Sid contrôlait tout.

En 1994, les choses avaient bien changé et de nos jours les installations médicales des circuits peuvent faire honte à certains hôpitaux. Les circuits modernes ont de petits blocs opératoires avec des anesthésistes, des chirurgiens orthopédistes et des chirurgiens généraux.

Watkins contrôlait tout, explique Hugh Scully, professeur de chirurgie cardiaque et membre de l’équipe de spécialistes de Formule 1 : « Il inspectait les équipes positionnées autour du circuit plusieurs fois par jour lors des courses pour s’assurer que tout était en place ». Il avait en effet disposé des médecins tout autour du circuit de façon à ce qu’ils puissent intervenir en quelques minutes voire en quelques secondes. Michael Schumacher disait que quand Watkins était sur le circuit, tous se sentaient en sécurité.

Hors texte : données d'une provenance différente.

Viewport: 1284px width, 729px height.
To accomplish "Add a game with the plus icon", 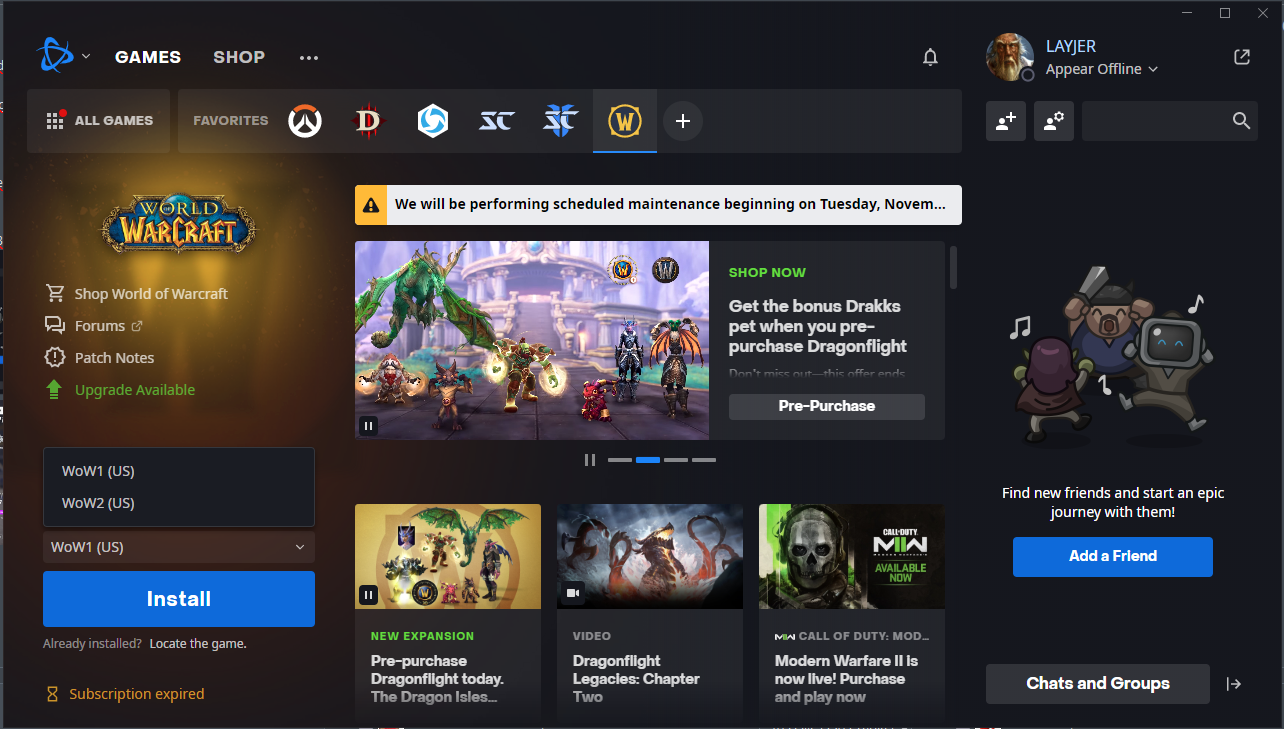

Watkins a aussi insisté pour que les circuits soient dotés de transports héliportés. Un jour, en Belgique, il a fait retarder la course jusqu’à ce qu’un problème d’hélicoptère soit réglé.

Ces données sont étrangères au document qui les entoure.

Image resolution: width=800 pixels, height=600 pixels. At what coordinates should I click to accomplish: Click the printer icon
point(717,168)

Après l’accident mortel de Senna, Watkins eut la mission d’améliorer la sécurité. Il s’entoura d’une équipe d’ingénieurs et de scientifiques. D’où l’introduction de colonnes de direction pliantes, de mousse autour du haut du cockpit, de nouveaux crashes tests pour les chocs avant, arrière et latéraux, et de dispositifs de protection de la tête et du cou obligatoires pour tous les coureurs.

Watkins recommanda aussi des modifications des circuits, les redessinant de façon à ce qu’ils puissent absorber l’énergie d’un accident et il rendit les virages plus sûrs.

Watkins est décédé le 12 septembre à l’âge de 84 ans.

D’après l’article d’Anne Guilland, « BMJ » du 27 octobre 2012, p. 34.